TEXT PASSAGE:
=== Begin Enclosure ===

Meditation for the Day

I must have a singleness of purpose to do my part in God’s work. I must not let material distractions interfere with my job of improving personal relationships. It is easy to become distracted by material affairs, so that I lose my singleness of purpose. I do not have time to be concerned about the multifarious concerns of the world. I must concentrate and specialize on what I can do best.
Prayer for the Day

I pray that I may not become distracted by material affairs. I pray that I may concentrate on doing what I can do best.

Today's reading is from the book Twenty-Four Hours a Day: A Spiritual Resource with Practical Applications for Daily Life*

bluidkiti
01-11-2022, 05:05 AM
January 11

Come stand by my side where I'm going,
Take my hand if I stumble and fall
It's the strength that you share when you're growing
That gives me what I need most of all.

~Hoyt Axton

The bear cub was miserable. Her father, the leader of the pack, had left a month ago to find them winter shelter and had not yet returned. Everyone went on as if nothing had changed.

One evening the cub had a dream in which her father appeared and said, "Daughter, I know you grieve for me, but your burden is too heavy to carry alone. Share it with the others and let them comfort you. Sharing will only lighten your load, and if you can accept help now you will find it easier to give when others are in need."

The next morning the little cub woke with a much lighter heart. As it turns out, everyone in the pack shared the same dream. There was much hugging and crying and reaching out and healing.

We can easily lighten our loads by asking support from those who love us, knowing our turn to help will come.

What help can I ask for today?

Today's reading is from the book Today's Gift: Daily Meditations for Families*

bluidkiti
01-12-2022, 06:48 AM
January 12

This above all, to refuse to be a victim. Unless I can do that I can do nothing.

=== End Enclosure ===

WHAT TO PRODUCE: Summarize the readings above in three sentences.

RECORDS SHOWN:
=== Begin Enclosure ===

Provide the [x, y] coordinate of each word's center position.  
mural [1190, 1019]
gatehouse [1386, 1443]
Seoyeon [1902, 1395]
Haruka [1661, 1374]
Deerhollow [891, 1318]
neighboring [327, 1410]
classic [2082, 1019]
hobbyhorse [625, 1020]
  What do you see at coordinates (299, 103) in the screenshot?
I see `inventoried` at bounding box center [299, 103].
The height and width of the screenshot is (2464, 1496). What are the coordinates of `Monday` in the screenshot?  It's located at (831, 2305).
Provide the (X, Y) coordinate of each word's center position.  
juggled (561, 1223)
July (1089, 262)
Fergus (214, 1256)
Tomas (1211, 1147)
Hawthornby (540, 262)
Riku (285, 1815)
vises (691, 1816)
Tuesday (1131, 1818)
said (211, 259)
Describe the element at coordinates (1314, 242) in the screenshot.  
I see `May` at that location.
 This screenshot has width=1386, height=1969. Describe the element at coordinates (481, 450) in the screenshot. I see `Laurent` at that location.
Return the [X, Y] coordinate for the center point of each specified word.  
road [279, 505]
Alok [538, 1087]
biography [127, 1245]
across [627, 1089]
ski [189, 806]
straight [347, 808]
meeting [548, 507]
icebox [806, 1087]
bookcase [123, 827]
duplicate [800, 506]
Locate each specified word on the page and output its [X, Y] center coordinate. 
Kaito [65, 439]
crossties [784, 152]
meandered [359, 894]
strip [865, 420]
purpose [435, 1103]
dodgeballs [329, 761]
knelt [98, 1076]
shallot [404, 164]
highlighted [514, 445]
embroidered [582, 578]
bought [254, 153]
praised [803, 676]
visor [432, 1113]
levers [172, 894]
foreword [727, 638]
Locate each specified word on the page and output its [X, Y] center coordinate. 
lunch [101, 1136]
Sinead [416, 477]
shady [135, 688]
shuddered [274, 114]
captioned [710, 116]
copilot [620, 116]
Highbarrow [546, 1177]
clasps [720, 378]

=== End Enclosure ===

REPLY: The meditation and prayer for the day call for a singleness of purpose, asking not to be distracted by material affairs and to concentrate on doing what one can do best. The January 11 reading tells of a grieving bear cub whose absent father appears in a dream and urges her to share her burden with the others, and she wakes with a lighter heart to find that everyone in the pack had the same dream. The reading concludes that we can easily lighten our loads by asking support from those who love us, knowing our turn to help will come.